今日では、それは極めて非線形です。1つの良い投資判断が、会社に1000万ドルや1億ドルをもたらす可能性があります。1つの優れた製品機能が、製品市場フィットと完全な失敗の分かれ目になることもあります。
その結果、判断力と責任感がより重要になります。優秀なエンジニアが必ずしも最も勤勉というわけではありません。時には、あまり懸命に働いていないように見えても、適切なタイミングで重要な製品を確実にリリースする人もいます。これは、四半期の会社の業績を左右する大型契約を成立させる営業担当者と似ています。
会社の成功において、自分がどのような役割を果たしたかを周囲に理解してもらうことが大切です。ただし、これはチームメンバーの功績を踏みにじることを意味しません。人々は、誰かが功績を独り占めすることに非常に敏感です。常に他の人に功績を与えるようにしましょう。賢明な人々は、誰が本当に責任を持って貢献したかを理解しています。

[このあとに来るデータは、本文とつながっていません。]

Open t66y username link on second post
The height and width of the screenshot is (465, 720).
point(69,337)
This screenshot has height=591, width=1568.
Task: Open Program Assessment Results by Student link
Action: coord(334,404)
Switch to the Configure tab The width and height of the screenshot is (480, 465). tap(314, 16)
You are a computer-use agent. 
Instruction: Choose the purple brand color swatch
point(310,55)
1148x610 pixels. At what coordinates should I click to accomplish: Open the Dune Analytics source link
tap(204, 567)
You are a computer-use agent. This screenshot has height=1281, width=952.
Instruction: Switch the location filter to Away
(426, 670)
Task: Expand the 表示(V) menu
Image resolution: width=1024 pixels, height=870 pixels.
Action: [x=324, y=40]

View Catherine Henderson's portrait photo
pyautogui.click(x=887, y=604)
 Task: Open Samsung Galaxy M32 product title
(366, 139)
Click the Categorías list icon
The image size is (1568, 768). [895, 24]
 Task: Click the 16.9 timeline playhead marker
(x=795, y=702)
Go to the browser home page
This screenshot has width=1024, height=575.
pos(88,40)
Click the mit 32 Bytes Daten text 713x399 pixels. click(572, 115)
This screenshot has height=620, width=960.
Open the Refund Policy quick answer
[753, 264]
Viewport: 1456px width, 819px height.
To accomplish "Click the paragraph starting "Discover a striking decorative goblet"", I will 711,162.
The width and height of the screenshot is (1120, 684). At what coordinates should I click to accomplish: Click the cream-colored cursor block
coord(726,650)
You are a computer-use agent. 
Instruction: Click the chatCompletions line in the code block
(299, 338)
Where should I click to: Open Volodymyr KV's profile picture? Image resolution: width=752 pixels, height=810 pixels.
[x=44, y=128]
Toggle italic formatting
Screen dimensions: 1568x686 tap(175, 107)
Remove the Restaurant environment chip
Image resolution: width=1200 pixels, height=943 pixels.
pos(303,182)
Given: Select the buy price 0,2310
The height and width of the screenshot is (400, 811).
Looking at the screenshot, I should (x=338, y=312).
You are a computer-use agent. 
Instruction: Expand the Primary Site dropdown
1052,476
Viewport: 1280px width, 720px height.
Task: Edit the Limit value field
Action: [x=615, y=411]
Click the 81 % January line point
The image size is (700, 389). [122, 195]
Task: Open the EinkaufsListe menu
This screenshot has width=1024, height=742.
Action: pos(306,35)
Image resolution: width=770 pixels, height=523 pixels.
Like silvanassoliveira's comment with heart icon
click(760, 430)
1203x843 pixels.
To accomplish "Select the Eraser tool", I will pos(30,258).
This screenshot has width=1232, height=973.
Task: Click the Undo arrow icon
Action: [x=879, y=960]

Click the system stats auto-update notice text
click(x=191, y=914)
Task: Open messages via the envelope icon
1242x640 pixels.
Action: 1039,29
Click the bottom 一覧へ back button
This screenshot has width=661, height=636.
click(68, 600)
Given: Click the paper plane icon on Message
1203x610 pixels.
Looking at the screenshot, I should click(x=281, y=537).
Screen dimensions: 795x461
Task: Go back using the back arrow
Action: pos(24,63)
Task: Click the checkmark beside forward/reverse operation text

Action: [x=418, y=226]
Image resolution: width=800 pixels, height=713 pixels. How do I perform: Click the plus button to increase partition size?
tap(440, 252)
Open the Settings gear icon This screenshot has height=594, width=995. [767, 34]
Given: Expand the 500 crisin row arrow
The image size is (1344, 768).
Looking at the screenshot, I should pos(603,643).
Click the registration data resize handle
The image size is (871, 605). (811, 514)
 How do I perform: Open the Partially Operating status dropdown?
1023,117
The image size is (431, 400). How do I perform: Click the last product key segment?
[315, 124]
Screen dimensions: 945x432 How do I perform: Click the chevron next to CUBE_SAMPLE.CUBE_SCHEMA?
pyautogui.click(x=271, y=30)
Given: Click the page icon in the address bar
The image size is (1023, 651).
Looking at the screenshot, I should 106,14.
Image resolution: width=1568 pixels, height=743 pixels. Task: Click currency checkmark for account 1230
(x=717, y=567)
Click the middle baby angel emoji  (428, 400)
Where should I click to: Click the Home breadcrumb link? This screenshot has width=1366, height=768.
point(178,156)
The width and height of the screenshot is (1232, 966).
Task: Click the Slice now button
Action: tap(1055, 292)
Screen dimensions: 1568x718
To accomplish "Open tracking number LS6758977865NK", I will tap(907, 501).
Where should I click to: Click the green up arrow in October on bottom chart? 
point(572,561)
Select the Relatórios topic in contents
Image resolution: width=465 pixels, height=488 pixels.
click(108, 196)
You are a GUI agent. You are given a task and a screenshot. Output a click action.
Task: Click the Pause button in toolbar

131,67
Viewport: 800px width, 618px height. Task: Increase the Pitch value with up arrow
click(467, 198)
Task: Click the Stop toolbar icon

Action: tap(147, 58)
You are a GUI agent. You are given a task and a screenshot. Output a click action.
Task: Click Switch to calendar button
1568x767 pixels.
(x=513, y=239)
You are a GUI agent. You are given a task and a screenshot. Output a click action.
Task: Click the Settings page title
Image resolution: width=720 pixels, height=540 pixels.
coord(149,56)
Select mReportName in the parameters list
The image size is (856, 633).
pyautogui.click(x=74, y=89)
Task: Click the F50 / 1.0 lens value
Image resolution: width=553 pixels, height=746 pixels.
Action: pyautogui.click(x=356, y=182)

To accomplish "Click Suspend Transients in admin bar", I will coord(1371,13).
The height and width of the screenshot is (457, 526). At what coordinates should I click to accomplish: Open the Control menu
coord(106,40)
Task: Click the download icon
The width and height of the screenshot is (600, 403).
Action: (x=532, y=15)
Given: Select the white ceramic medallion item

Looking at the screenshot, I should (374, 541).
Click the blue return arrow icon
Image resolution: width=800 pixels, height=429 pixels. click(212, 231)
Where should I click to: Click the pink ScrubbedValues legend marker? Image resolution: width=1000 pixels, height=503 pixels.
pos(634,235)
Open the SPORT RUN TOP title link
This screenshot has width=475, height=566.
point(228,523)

一方で、このような責任の所在が明確でない仕事もあります。顧客から遠く離れた位置にあり、単に機械の歯車の一つにすぎないような場合です。
コンサルティングはその良い例です。コンサルタントとして、あなたのアイデアは組織内の他の人を通じて提供されます。トップの人々に直接見える立場ではないかもしれません。いわば、スクリーンの後ろに隠れているような状態です。これは、独立性と引き換えに行う一つのトレードオフと言えるでしょう。
責任を持つことで、物事がうまくいった際にはより多くの評価を得られます。もちろん、その反面、失敗した時にはより大きな痛手を受けることになります。リスクを取る覚悟があれば、非難されたり、犠牲になったり、時には攻撃を受けたりする可能性も受け入れる必要があります。
高い責任を伴う環境で成長できるタイプの人であれば、時間とともに強靭さを身につけていくでしょう。多くの痛みを経験することになるかもしれません。失敗すれば、批判を受けることもあるでしょう。
二ヴィ: 特定の知識を獲得したら、見習いを育成し、タスクを委託することでその知識をスケールさせることができます。
ナヴァル: 例えば、私は良い投資を行い、ベンチャービジネスの仕組みを理解しました。そのまま投資を続けてお金を稼ぐこともできましたが、代わりにSpearheadを共同設立し、将来有望な創業者たちをエンジェル投資家やベンチャー投資家として育成することにしました。彼らに投資を始めるための資金を提供しています。
これは見習い制度のモデルです。彼らが検討している案件について相談に来たら、一緒に考えるプロセスをサポートします。このモデルは、私個人で投資を行うよりもスケーラブルです。
Spearheadでは、創業者たちに投資について教えるクラスを開催し、また彼らが持ち込む具体的な案件について議論するオフィスアワーも設けています。
実際のところ、私たちが行うクラスや講演はほとんど価値がないことがわかりました。一般的なアドバイスは1時間程度で十分に伝えられます。それ以上になると、アドバイスは状況に応じたものになり、結果的にほとんど意味をなさなくなります。しかし、オフィスアワーは非常に有益です。
これは、投資がまさに実務を通じてのみ学べるスキルの一つであることを裏付けています。このようなスキルを見つけたとき、それは特定の知識を扱っているということです。
特定の知識を示す良い指標の一つは、「毎日何をしているのですか?」という質問に対して、明確な答えが得られない場合です。あるいは、「その日の状況によって毎日異なります」といった回答が返ってくる場合です。
これは、その仕事が非常に複雑で状況に応じて変化するため、教科書的な形式に落とし込むことができないからです。
二ヴィ: マフィアは、このような徒弟制モデルを昔から理解していました。ファミリーを率いる立場になるための最良の方法は、ドンの運転手になることでした。
ナヴァル: トニー・ソプラノは、自ら契約を執行しなければならないビジネスマンでした。それは非常に複雑なビジネスです。